给定任务 1
将下方 Iceberg 介绍中从“2.Iceberg 提供 upsert”开始、到“k,Presto,Hive)”结束的那段原文照录下来。
给定任务 2
把下方 Iceberg 介绍里的这句话译成英文：“Apache Iceberg是一种新的表格格式，用于存储缓慢移动的表格数据。”

摘录
转载 https://new.qq.com/rain/a/20201105A035BC00

Iceberg

Apache Iceberg是一种新的表格格式，用于存储缓慢移动的表格数据。它旨在改进内置在Hive，Presto和Spark中的事实上的标准表布局。

设计的初衷更倾向于定义一个标准,开放且通用的数据组织格式,同时屏蔽底层数据存储格式的差异,向上提供统一的操作API,使得不同的引擎可以通过提供的API接入

Iceberg架构

Iceberg的核心思想

快照(snapshot)

在时间轴上线性的记录表的所有变化

1.在某一时刻,表的所有数据文件的列表

2.每次更新操作会生成新的快照,并且原子性的commit

3.实现 SnapshotManager

原子性

读写分离

时间旅行(数据版本)和版本回滚

增量消费

Iceberg的元数据管理

元数据

结构(schema)

分区信息

属性

快照历史记录

分层

HMS或文件内容

当前的元数据JSON文件

快照

Manifest list

Manifest

Data file

Iceberg元数据管理

Iceberg的优势

优化数据入库流程

1.提供ACID事务能力(https://www.cnblogs.com/MopHunter/p/11232984.html),上游数据写入即可见,不影响当前数据处理任务,这大大简化了ETL

2.Iceberg 提供 upsert /merge into 能力,可以极大的缩小数据入库延迟 ()

统一数据存储和灵活的文件组织

1.批任务和流任务可以使用相同的存储模型(文件系统,对象存储),数据不再孤立

2.Iceberg支持隐藏分区和分区进化,方便业务进行数据分区策略更新

3.Parquet,ORC,Avro列存行存兼顾

支持更多的分析引擎

1.优秀的内核抽象使之不绑定于特定引擎,(Spark,Flink,Presto,Hive)

记录信息
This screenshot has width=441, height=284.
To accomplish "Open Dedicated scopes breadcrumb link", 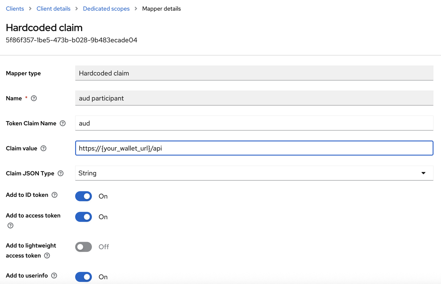I will tap(106, 9).
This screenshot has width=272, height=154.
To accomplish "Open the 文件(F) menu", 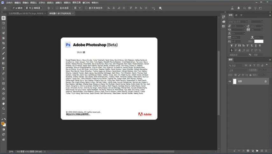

练习输出 1
2.Iceberg 提供 upsert /merge into 能力,可以极大的缩小数据入库延迟 ()

统一数据存储和灵活的文件组织

1.批任务和流任务可以使用相同的存储模型(文件系统,对象存储),数据不再孤立

2.Iceberg支持隐藏分区和分区进化,方便业务进行数据分区策略更新

3.Parquet,ORC,Avro列存行存兼顾

支持更多的分析引擎

1.优秀的内核抽象使之不绑定于特定引擎,(Spark,Flink,Presto,Hive)

练习输出 2
Apache Iceberg is a new table format for storing slow-moving tabular data.